_Data supplied:_
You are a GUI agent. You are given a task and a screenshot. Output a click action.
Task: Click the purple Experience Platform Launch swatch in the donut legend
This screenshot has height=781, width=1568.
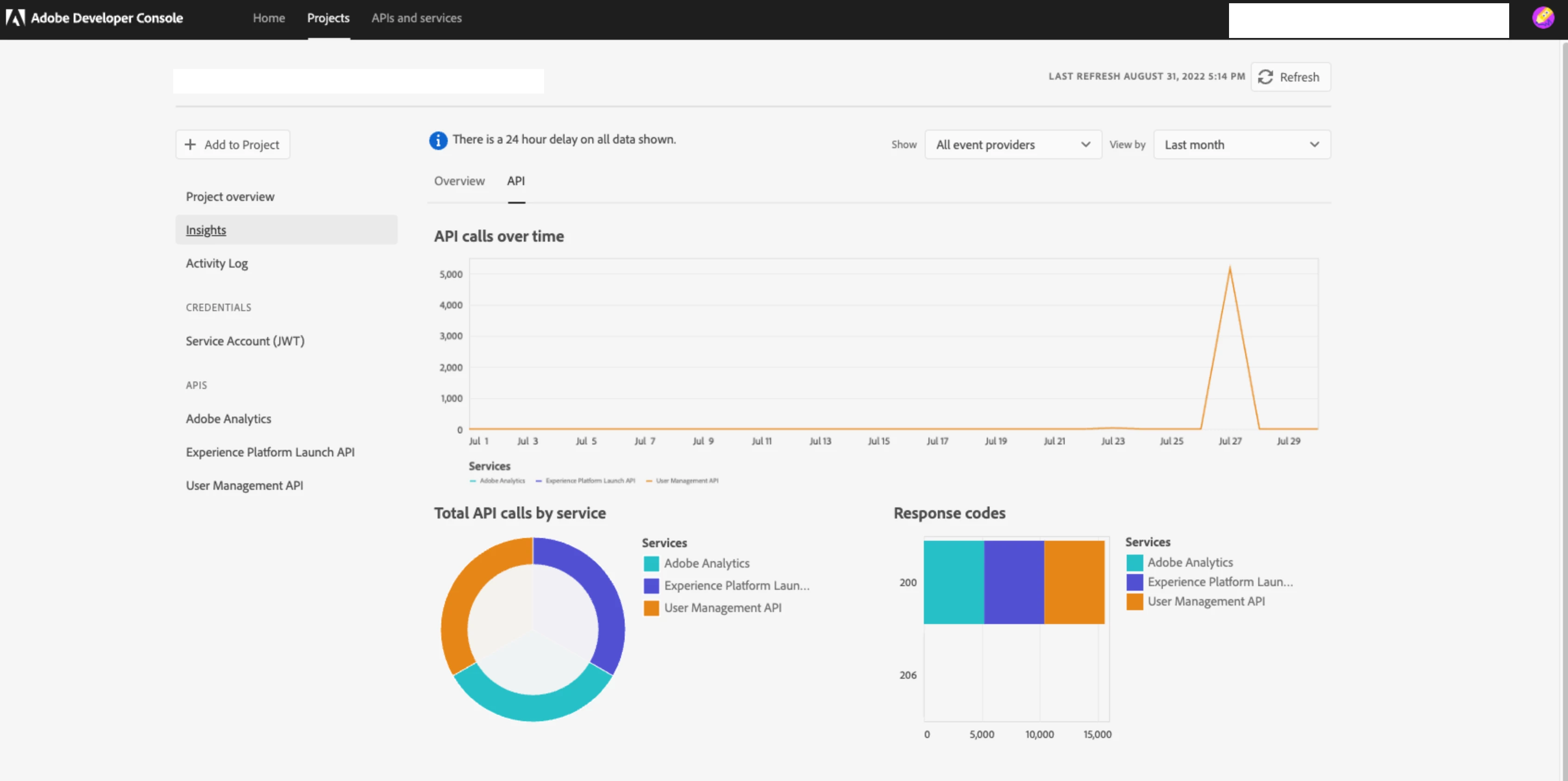point(651,586)
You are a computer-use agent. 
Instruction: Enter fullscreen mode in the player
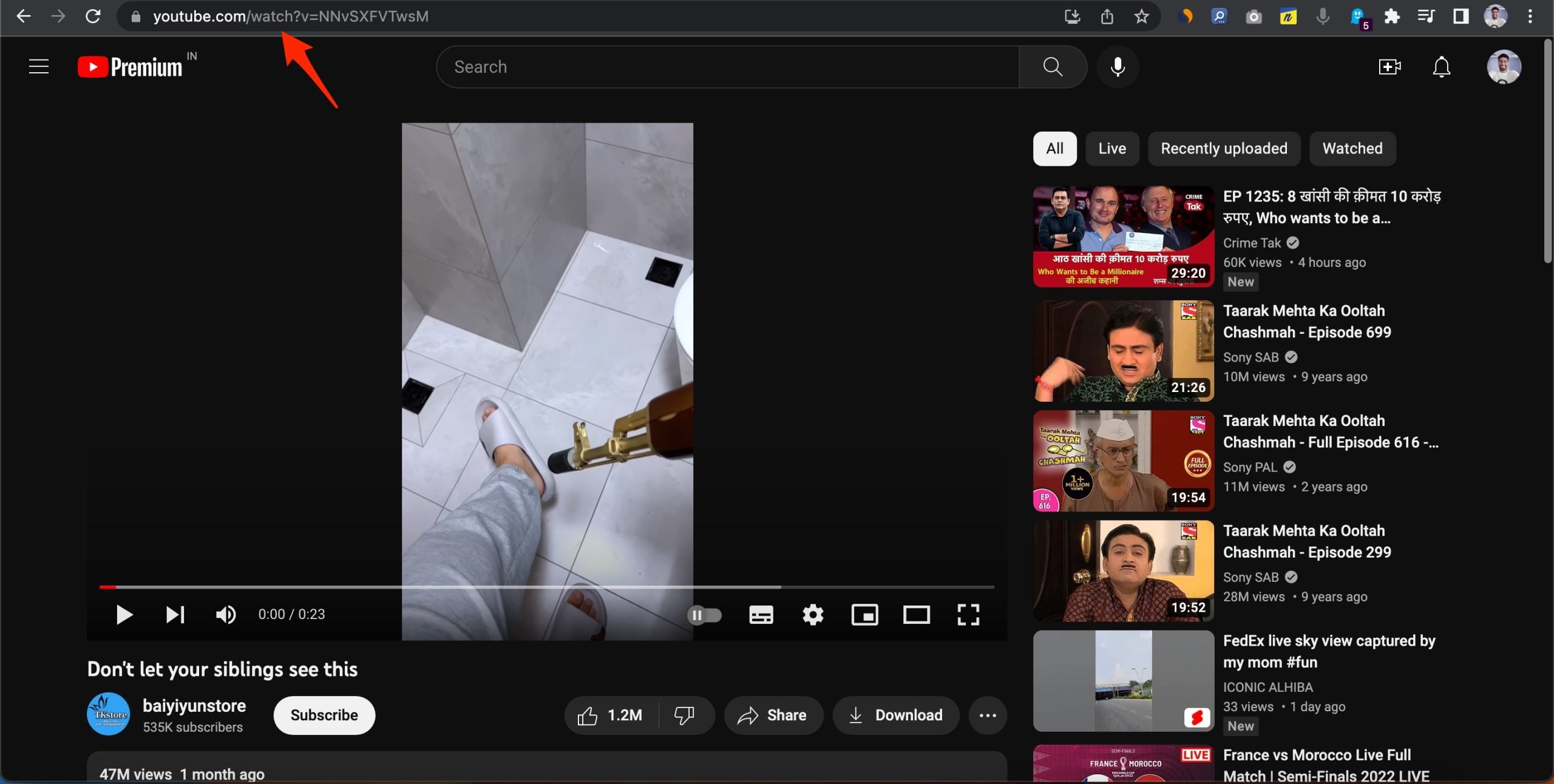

_Work required:_ Please go through the entries and show every line with the word "agent".

_Output of the task:_
You are a GUI agent. You are given a task and a screenshot. Output a click action.
You are a computer-use agent. 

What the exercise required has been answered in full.